Open Source Code Yes We provide model weights, code, supporting tools, datasets, and detailed instructiontuning and evaluation recipes. Project page: https://cambrian-mllm.github.io/
Open Datasets Yes By repurposing standard vision benchmarks [18, 79, 154]... For our experiments, we tune a set of MLLMs using Vicuna-1.5-7B as the LLM backbone and each of our 23 vision models (Table 6) as the visual encoder. We use a 737K instruction tuning data mix for all experiments here (see Appendix H). ... We create a large pool of instruction tuning data, which we refer to as Cambrian10M.
Dataset Splits No The paper describes using various instruction tuning data mixes (e.g., 737K, 5M, Cambrian-7M) for training and evaluates on existing benchmarks, but it does not explicitly define a separate 'validation split' from its own created instruction tuning datasets (Cambrian-10M or Cambrian-7M) that is distinct from training and testing.

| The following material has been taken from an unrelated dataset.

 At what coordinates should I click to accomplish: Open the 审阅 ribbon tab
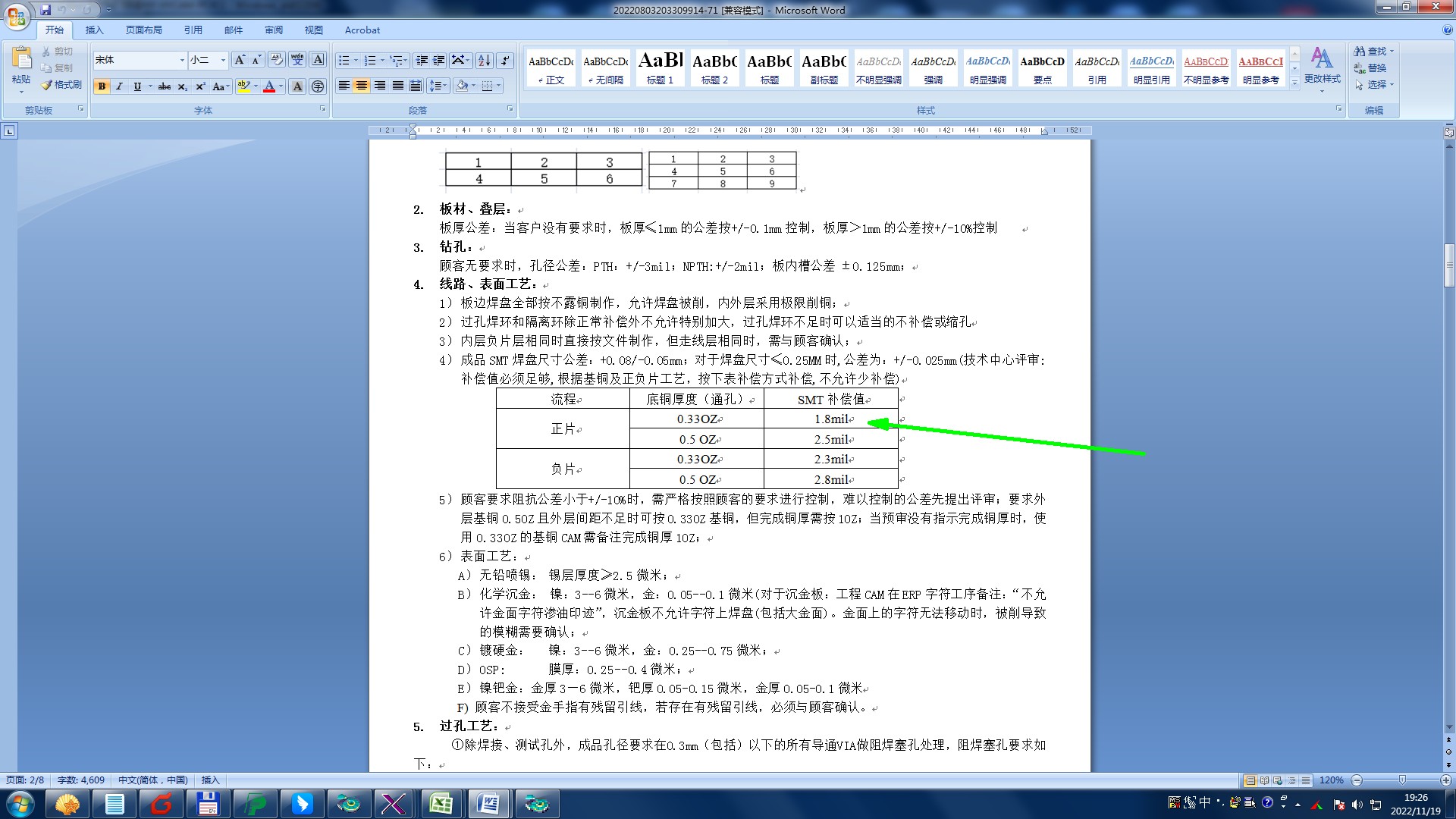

Hardware Specification Yes All models in this paper were trained using TPU-V4 pods [60]; we evaluate using NVIDIA A6000, A100, and H100 cards.

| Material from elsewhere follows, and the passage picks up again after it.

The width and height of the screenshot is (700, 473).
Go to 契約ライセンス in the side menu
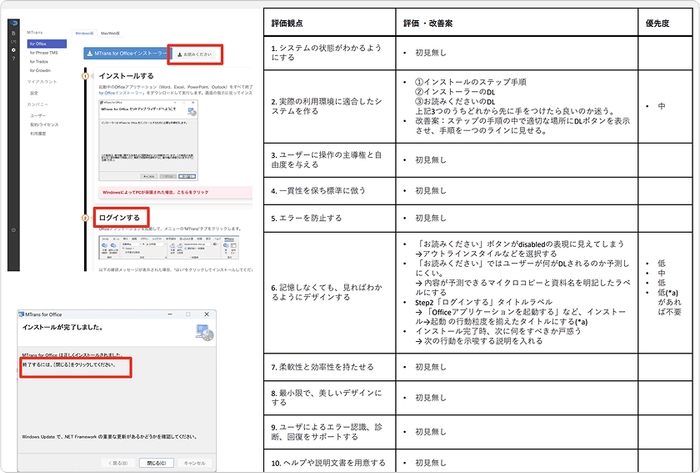click(x=44, y=122)
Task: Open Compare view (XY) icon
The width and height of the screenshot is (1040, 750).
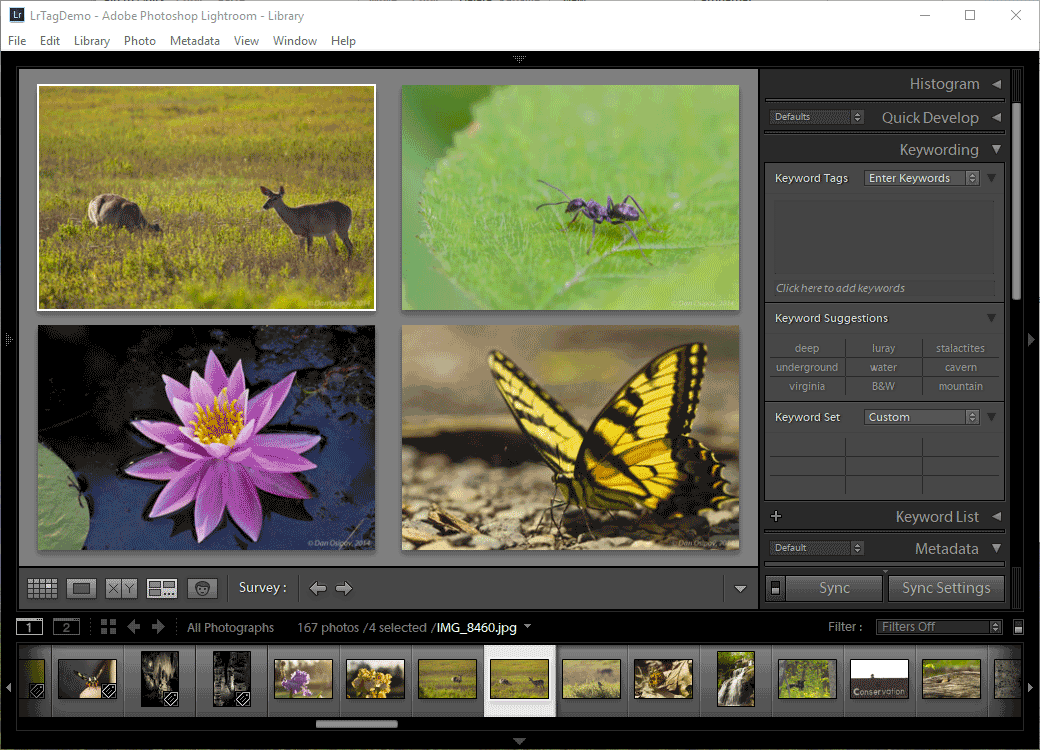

Software Dependencies No The paper mentions key software components like 'Torch XLA with FSDP [150]' and 'Hugging Face Transformers & Accelerate'. However, it does not specify explicit version numbers for these software packages, which is necessary for full reproducibility.
Experiment Setup Yes For our experiments, we tune a set of MLLMs using Vicuna-1.5-7B as the LLM backbone and each of our 23 vision models (Table 6) as the visual encoder. We use a 737K instruction tuning data mix for all experiments here (see Appendix H). All hyperparameters are matched across each experimental setting highlighting the impact of different tuning strategies with each visual encoder. All experimental settings and results are tabulated in Appendix F.2. ... Table 23: Implementation details and hyperparameters for all experiments.